I’ve been trying to find out more about the Farm Journal magazine. It still exists as a digital publication, but I think the print version—with the section called ‘Farm Wife’—is long gone. What a pity. There is a bit of information online about a section called Anna’s Country Kitchen—Anna Atkinson being the wife of the man who started the magazine.
In the late 1950s, the magazine started publishing a series of homey cookbooks, featuring recipes collected ‘by Farm Journal editors from prize-winning farm cooks’. Lots of recipes won blue ribbons at state fairs or were handed down from grandmothers and great-grandmothers.
I have five or six Farm Journal cookbooks—covering pies, casseroles, cookies, cooking for company and more—and will be sharing dishes from all of them over time. They provide a glimpse of farm life 50 years ago. I especially like the fact that the recipes rarely use convenience foods.

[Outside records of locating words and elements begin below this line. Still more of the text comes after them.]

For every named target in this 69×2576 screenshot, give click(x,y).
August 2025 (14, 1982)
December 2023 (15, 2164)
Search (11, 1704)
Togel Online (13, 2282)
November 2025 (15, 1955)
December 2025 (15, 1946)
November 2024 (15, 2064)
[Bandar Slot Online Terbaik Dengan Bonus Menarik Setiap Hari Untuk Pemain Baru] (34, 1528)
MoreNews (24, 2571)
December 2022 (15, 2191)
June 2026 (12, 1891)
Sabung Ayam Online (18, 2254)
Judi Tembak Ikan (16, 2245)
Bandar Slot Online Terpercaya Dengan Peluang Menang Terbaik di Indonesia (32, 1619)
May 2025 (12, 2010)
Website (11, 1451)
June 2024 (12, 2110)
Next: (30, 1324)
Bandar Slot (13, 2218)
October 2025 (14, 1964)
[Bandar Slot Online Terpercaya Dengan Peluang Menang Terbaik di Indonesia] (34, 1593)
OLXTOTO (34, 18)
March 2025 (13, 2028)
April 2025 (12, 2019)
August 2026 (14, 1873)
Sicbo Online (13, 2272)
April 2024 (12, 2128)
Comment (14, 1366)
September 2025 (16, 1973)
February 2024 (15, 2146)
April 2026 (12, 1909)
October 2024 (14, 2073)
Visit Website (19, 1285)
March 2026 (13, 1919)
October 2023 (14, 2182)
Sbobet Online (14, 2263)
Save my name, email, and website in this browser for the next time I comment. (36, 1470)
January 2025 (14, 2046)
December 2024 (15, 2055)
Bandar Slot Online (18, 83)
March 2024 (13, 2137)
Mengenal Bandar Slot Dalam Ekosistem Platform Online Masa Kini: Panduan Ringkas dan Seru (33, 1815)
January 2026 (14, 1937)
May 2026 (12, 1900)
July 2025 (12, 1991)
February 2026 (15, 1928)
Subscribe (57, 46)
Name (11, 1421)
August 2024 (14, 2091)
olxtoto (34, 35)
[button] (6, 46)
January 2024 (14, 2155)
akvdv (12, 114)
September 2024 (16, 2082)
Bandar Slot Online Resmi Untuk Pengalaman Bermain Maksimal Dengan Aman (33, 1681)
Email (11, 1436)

Today’s page-32 offering is from a menu for a graduation day buffet.
Stuffed big burger
2 lb. ground chuck
2 eggs, slightly beaten
2 tblsp. Worcestershire sauce
1/2 tsp. seasoned salt
1/4 tsp. pepper
2 tblsp. prepared mustard
4 slices pasteurized process American cheese
1/4 c. sweet pickle relish
big burger buns
Toppings: lettuce leaves, sliced tomatoes, sliced onions, ketchup
Combine ground chuck, eggs, Worcestershire sauce, seasoned salt and pepper in a bowl. Mix lightly, but well. Divide mixture in half and place each half on a sheet of waxed paper. Shape each half into a 9-inch patty.
Spread one patty with mustard; top with cheese and relish. Place second patty on top; pinch patties together to seal well. Cover and refrigerate.
Brush top and sides of patty with oil. Grill patty, oiled side down, 4 inches from red coals (high heat). Cook 20 to 25 minutes on each side or to desired doneness, brushing with oil once more before turning.
Split big burger bun and place patty on bottom half. Garnish with desired toppings. Add top half of big burger bun. Cut into 8 pie-shaped wedges with a serrated wife.
How it played out
I made several changes to this recipe—mostly out of necessity. For starters, I used extra lean ground mince (hamburger). You can’t buy processed American cheese in Australia, so I substituted mild cheddar. Finally, I was sure there was some sweet pickle relish in the fridge, but I’ll be darned if I could find it. So I had to use some sliced spiced gherkins.
The recipe for the big burger bun started on page 32, but it called for a package of hot roll mix—an item that has never been available in Australia, so I popped down to the local bakery and bought some nice bread rolls.
Used Petra’s wonderful mayonnaise recipe (actually it’s mine) and plenty of rocket leaves. Yummo!
Nice burger and fun idea. Nobody went hungry! The cooking time is way too long. I gave it less than 30 minutes in total, and it was still too well done. I think I’ll stick to individual burgers in future.